— Start —

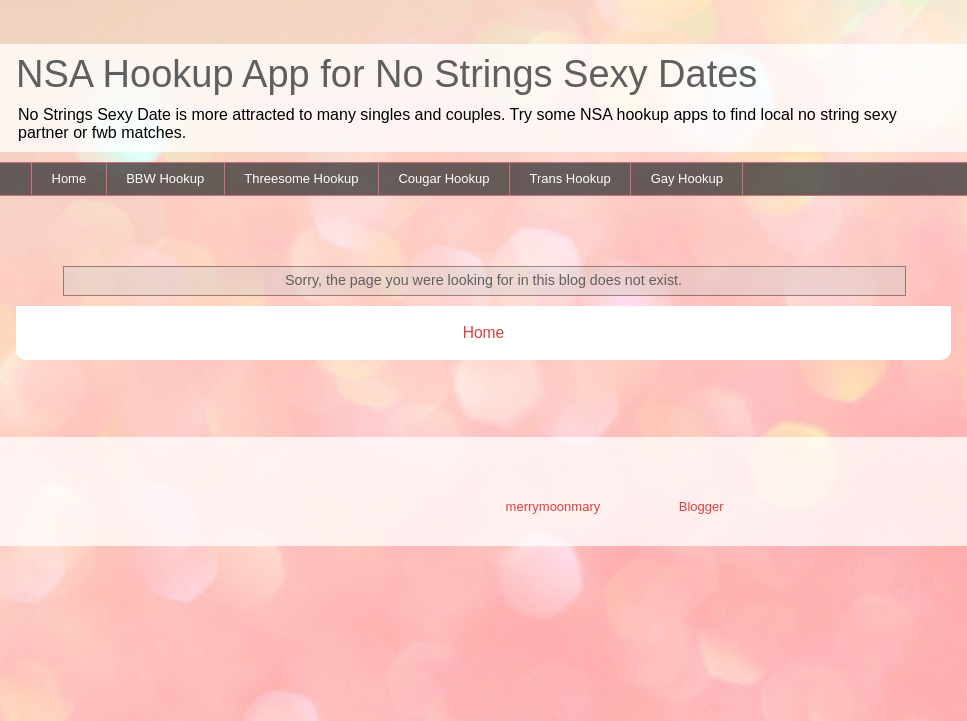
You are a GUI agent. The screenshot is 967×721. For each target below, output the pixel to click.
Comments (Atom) (523, 384)
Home (69, 178)
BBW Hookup (165, 178)
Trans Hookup (569, 178)
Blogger (701, 506)
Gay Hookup (687, 178)
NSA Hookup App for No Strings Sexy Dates (386, 74)
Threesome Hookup (301, 178)
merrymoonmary (553, 506)
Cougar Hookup (443, 178)
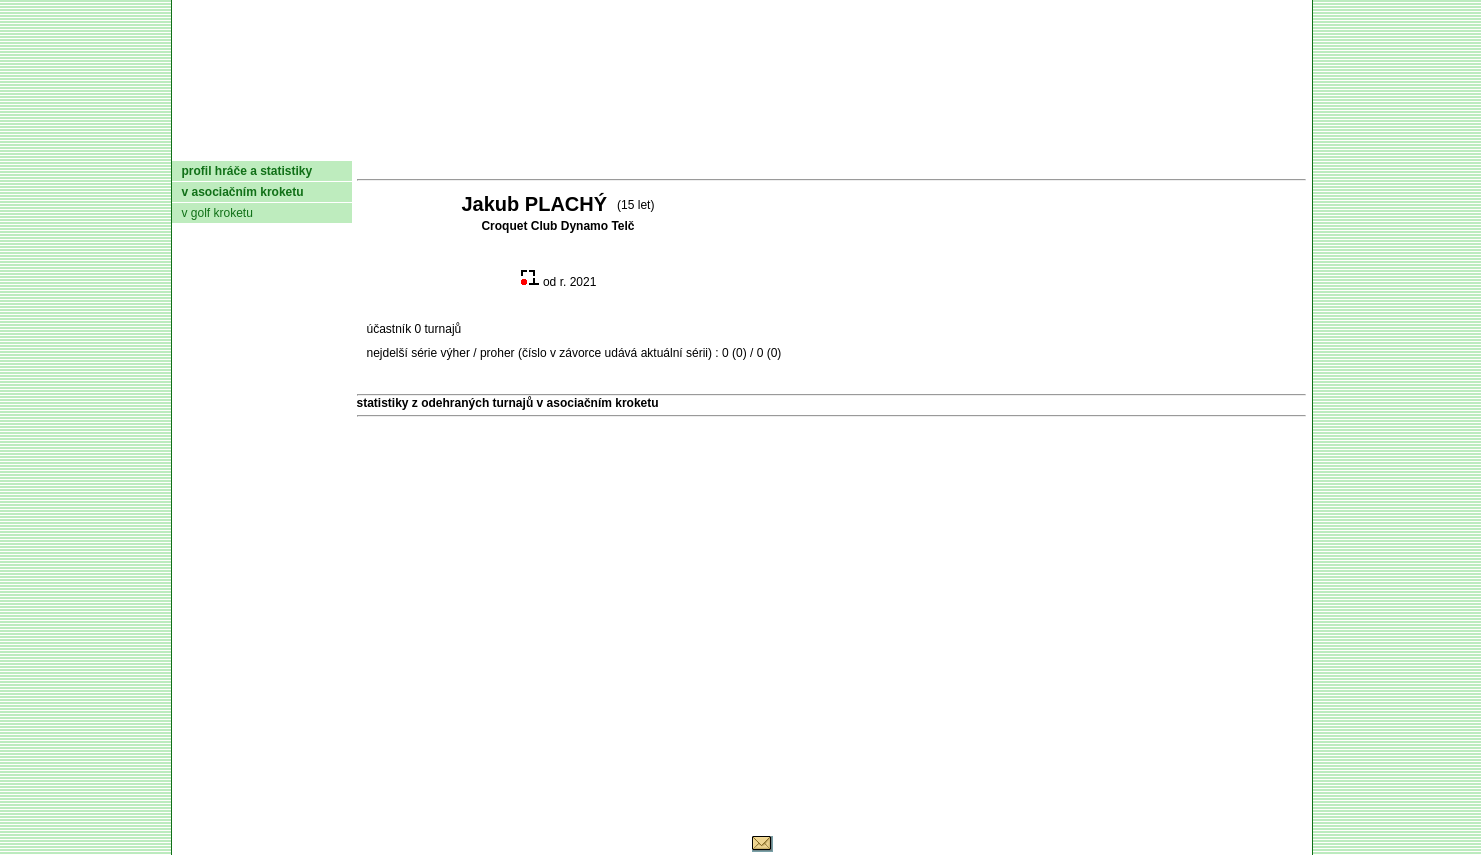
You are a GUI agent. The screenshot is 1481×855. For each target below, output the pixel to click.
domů (205, 145)
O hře (928, 145)
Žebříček (745, 145)
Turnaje (647, 145)
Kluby (568, 145)
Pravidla (845, 145)
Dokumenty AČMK (426, 145)
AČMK (278, 145)
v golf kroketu (217, 213)
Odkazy (1201, 145)
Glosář (1001, 145)
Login (1279, 145)
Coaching (1098, 145)
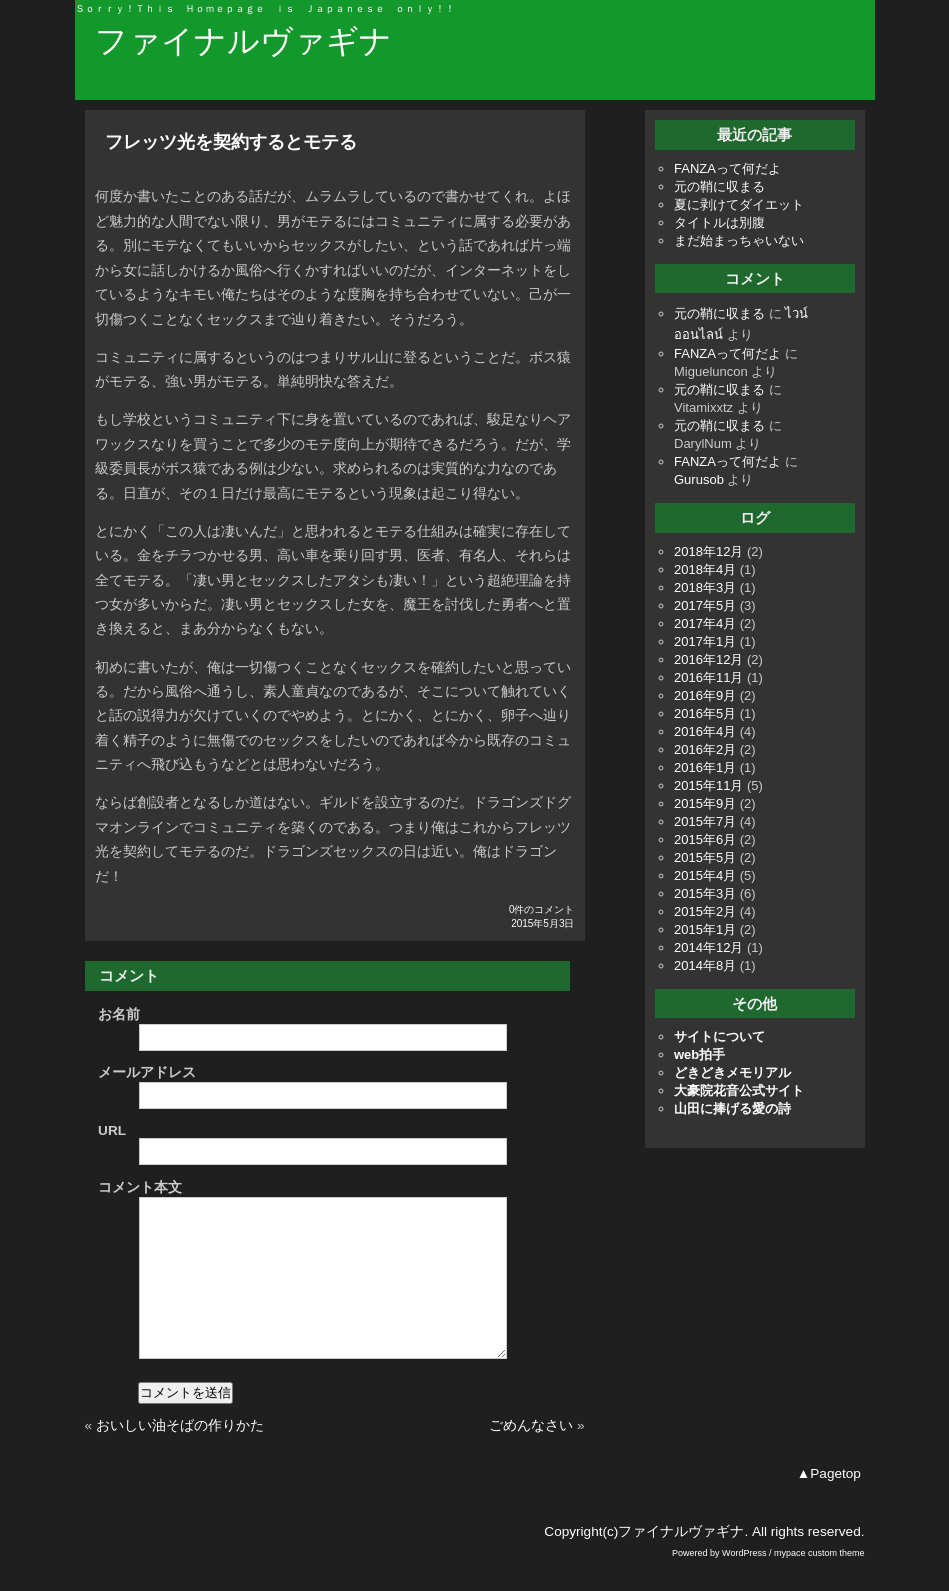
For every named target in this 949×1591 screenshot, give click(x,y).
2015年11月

— End —

Put these lines into a JSON list of strings, one string per line, with blank lines omitted and the picture lines left out.

▶ [The reply]
[
  "You are a GUI agent. The screenshot is 967×721. For each target below, output the pixel to click.",
  "Comments (Atom) (523, 384)",
  "Home (69, 178)",
  "BBW Hookup (165, 178)",
  "Trans Hookup (569, 178)",
  "Blogger (701, 506)",
  "Gay Hookup (687, 178)",
  "NSA Hookup App for No Strings Sexy Dates (386, 74)",
  "Threesome Hookup (301, 178)",
  "merrymoonmary (553, 506)",
  "Cougar Hookup (443, 178)",
  "You are a GUI agent. The screenshot is 1481×855. For each target below, output the pixel to click.",
  "domů (205, 145)",
  "O hře (928, 145)",
  "Žebříček (745, 145)",
  "Turnaje (647, 145)",
  "Kluby (568, 145)",
  "Pravidla (845, 145)",
  "Dokumenty AČMK (426, 145)",
  "AČMK (278, 145)",
  "v golf kroketu (217, 213)",
  "Odkazy (1201, 145)",
  "Glosář (1001, 145)",
  "Login (1279, 145)",
  "Coaching (1098, 145)",
  "For every named target in this 949×1591 screenshot, give click(x,y).",
  "2015年11月"
]